Easton McMorris

Personal information
- Full name: Easton Dudley Ashley St John McMorris
- Born: 4 April 1935 Saint Andrew, Jamaica
- Died: 1 February 2022 (aged 86)
- Nickname: Bull
- Batting: Right-handed
- Bowling: Right-arm offbreak

International information
- National side: West Indies;

Domestic team information
- 1956–57 to 1971–72: Jamaica

Career statistics
| Competition | Tests | First-class |
| Matches | 13 | 95 |
| Runs scored | 564 | 5,906 |
| Batting average | 26.85 | 42.18 |
| 100s/50s | 1/3 | 18/22 |
| Top score | 125 | 218 |
| Balls bowled | 0 | 114 |
| Wickets | 0 | 0 |
| Bowling average | – | – |
| 5 wickets in innings | 0 | 0 |
| 10 wickets in match | 0 | 0 |
| Best bowling | – | – |
| Catches/stumpings | 5/0 | 36/0 |
- Source: Cricinfo

= Easton McMorris =

Jamaican cricketer (1935–2022)

Easton Dudley Ashley St John McMorris OD (4 April 1935 – 1 February 2022) was a West Indian cricketer who played in 13 Tests from 1958 to 1966. He attended Kingston College.

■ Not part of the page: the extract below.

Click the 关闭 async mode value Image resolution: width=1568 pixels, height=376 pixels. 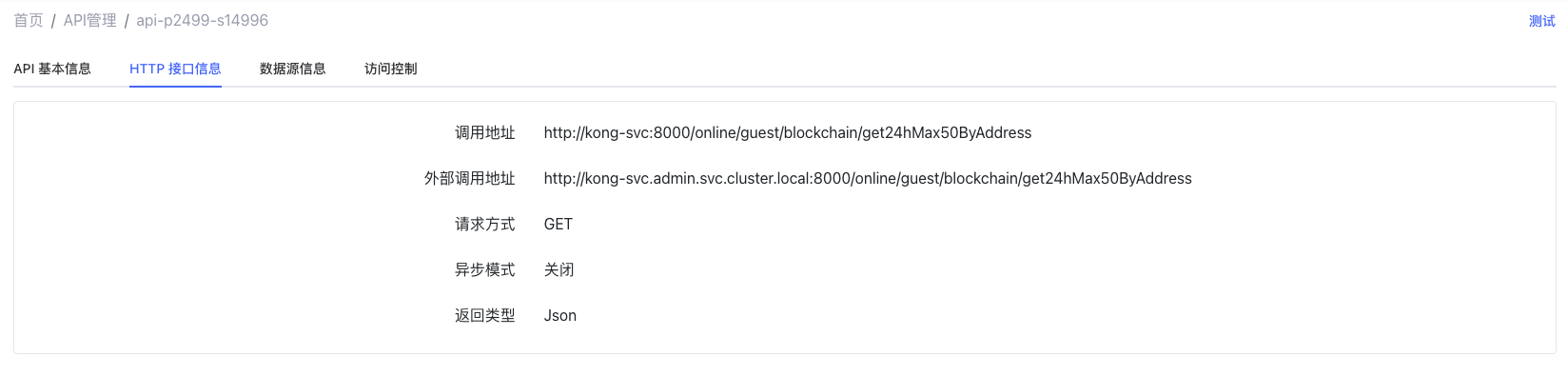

An opening batsman, McMorris scored a Test century against India at his home ground of Sabina Park in the 1961-62 series, adding 255 for the second wicket with Rohan Kanhai. This series was his most productive: in the four matches he played he scored 349 runs at an average of 58.16, with a lowest score of 37. He toured England with the West Indies team in 1963 and 1966 but was less successful on the slower, greener pitches. He scored 190 not out against Middlesex in 1963, but it took 400 minutes.

He was a heavy scorer for Jamaica, averaging over 60 in five domestic seasons, with a top score of 218 against Guyana in 1966-67. He captained Jamaica from 1967-68 until he retired after the 1971-72 season, including the short tour of England in 1970.

Jamaica awarded McMorris the Order of Distinction in 1972. He died on 1 February 2022, at the age of 86.